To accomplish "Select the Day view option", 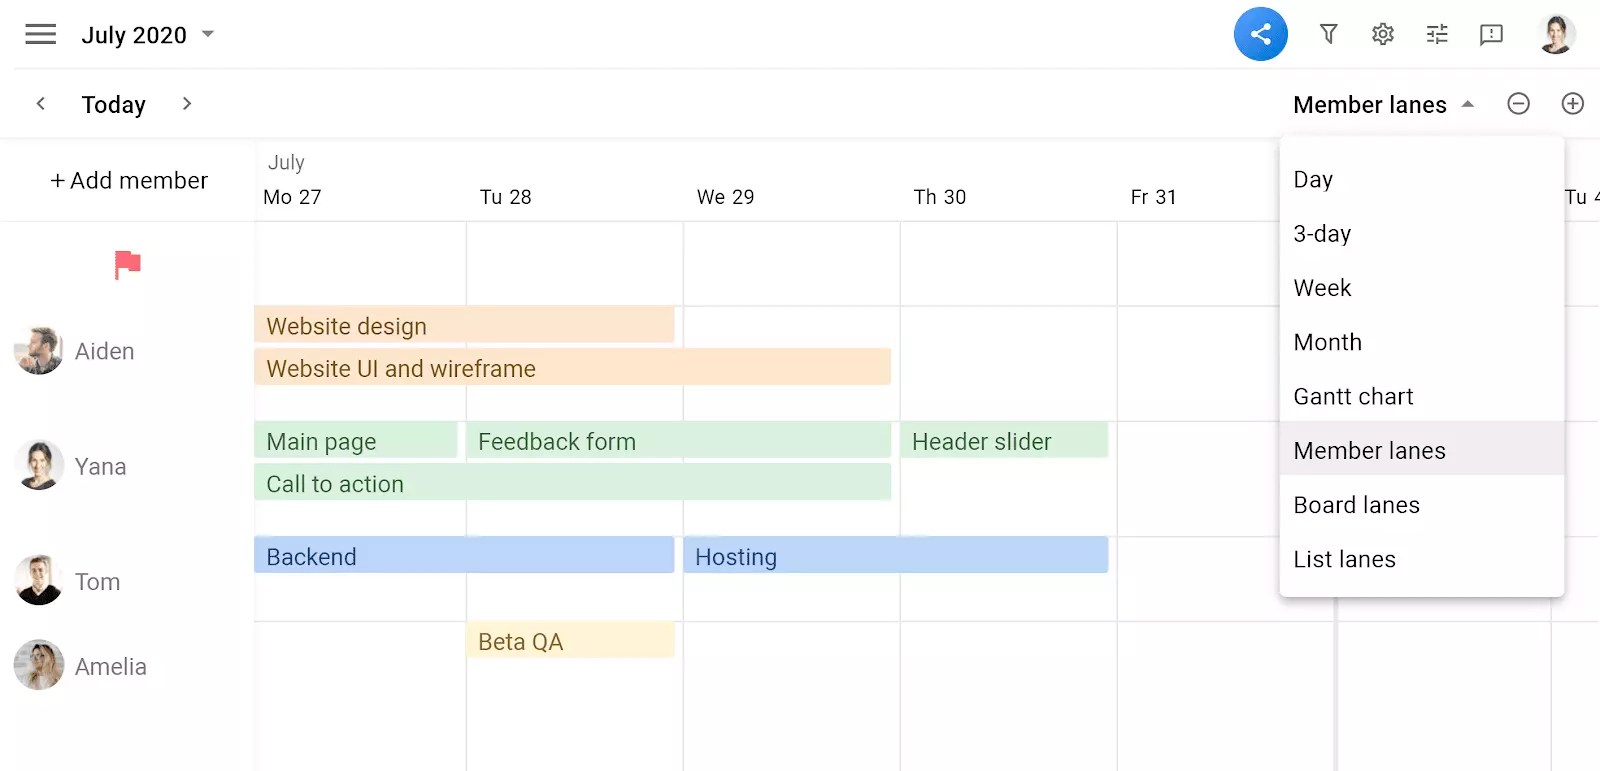I will point(1313,179).
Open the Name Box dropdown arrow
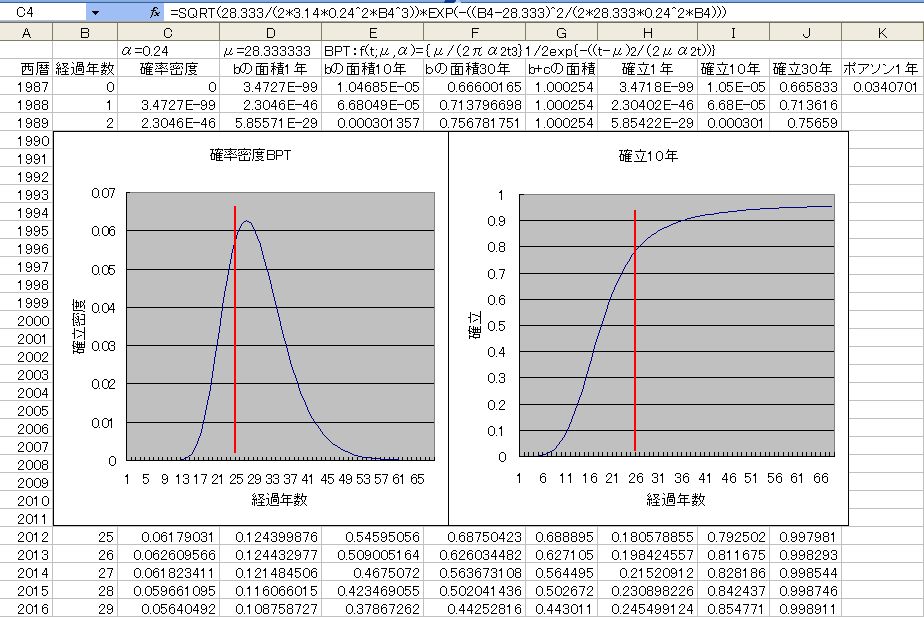The width and height of the screenshot is (924, 617). [95, 12]
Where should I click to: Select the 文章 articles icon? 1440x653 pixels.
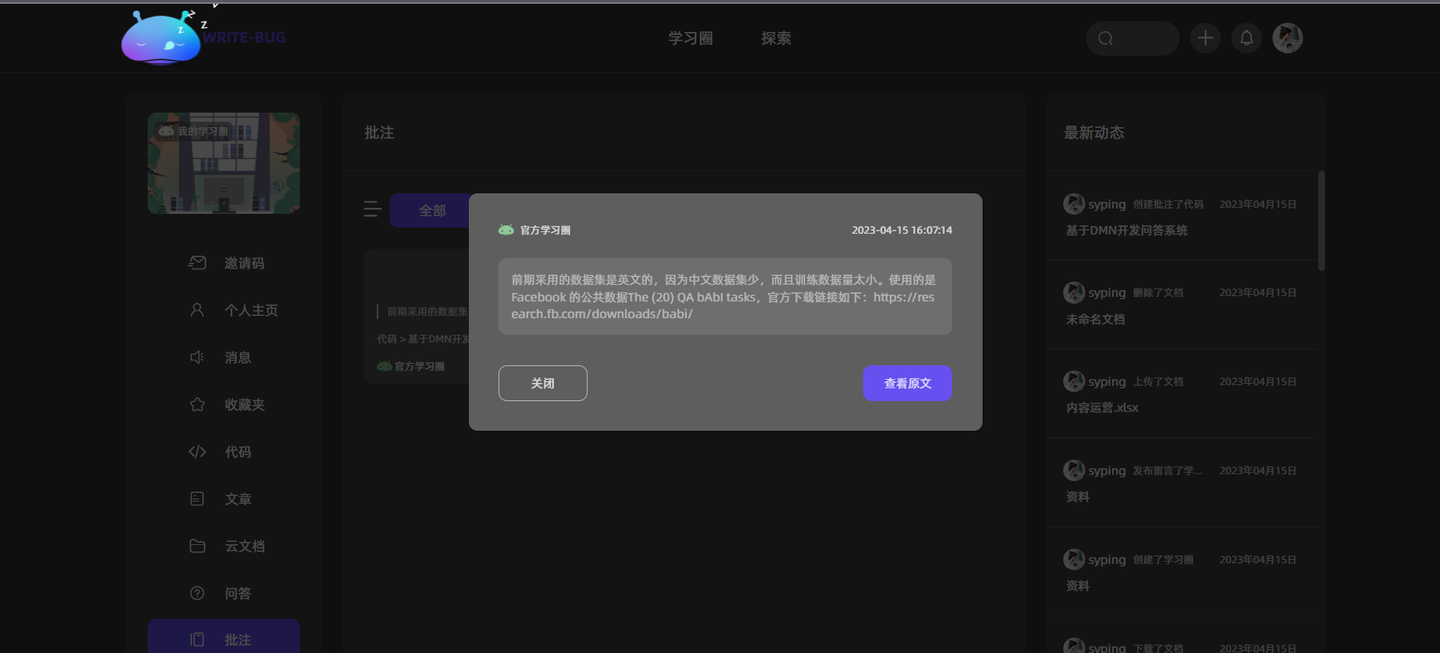[197, 498]
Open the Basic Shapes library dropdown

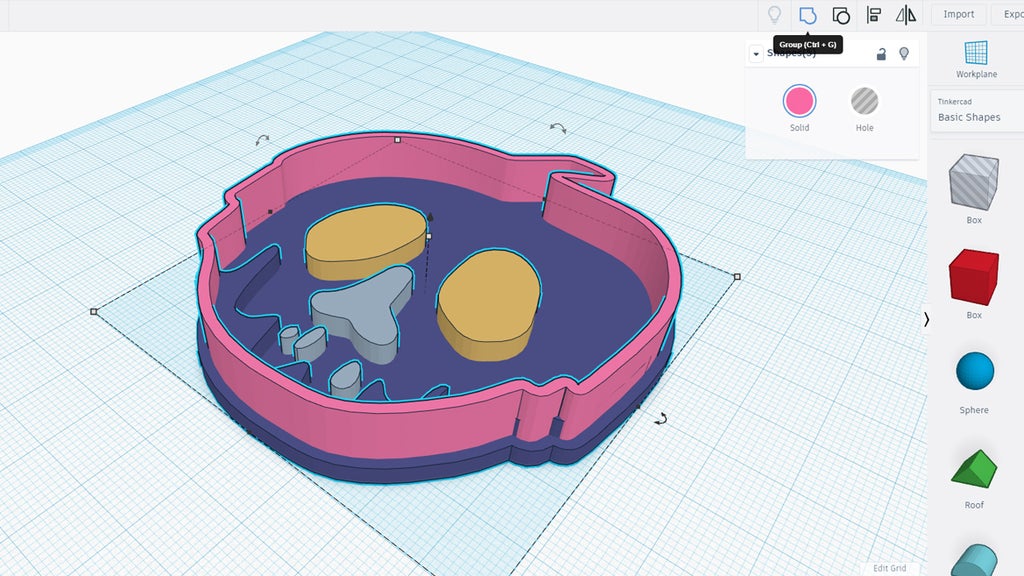[x=975, y=117]
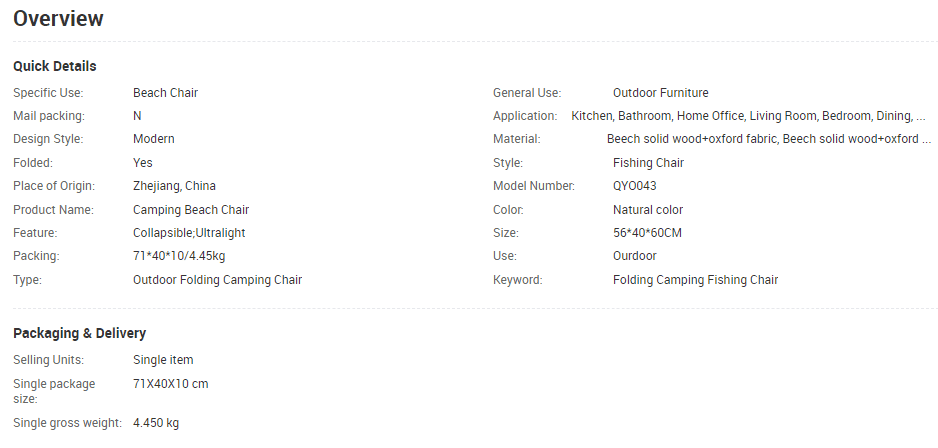Select the packing value 71*40*10/4.45kg

pos(179,256)
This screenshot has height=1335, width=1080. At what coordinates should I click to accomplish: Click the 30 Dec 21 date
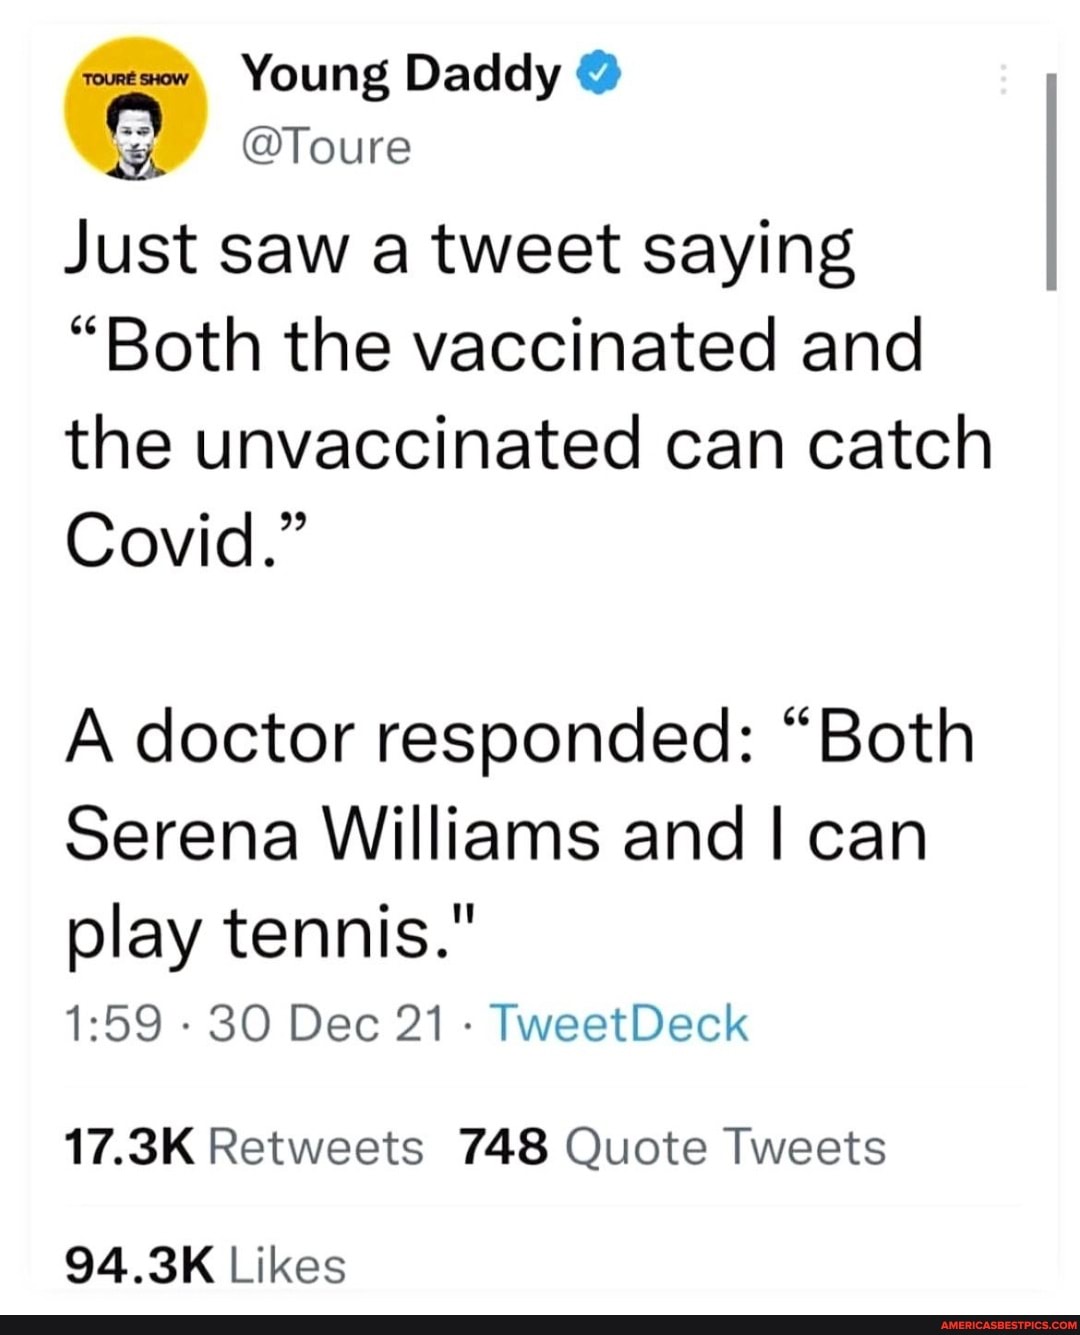(x=325, y=1023)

--

Task goal:
The lines to repeat run from the line containing "Open the Basic Shapes library dropdown" through the end of the listing above, both included; give them exactly and without pictures.

Response to the task:
Open the Basic Shapes library dropdown

[x=975, y=117]
Select the packing value 71*40*10/4.45kg

pos(179,256)
This screenshot has height=1335, width=1080. At what coordinates should I click to accomplish: Click the 30 Dec 21 date
(x=325, y=1023)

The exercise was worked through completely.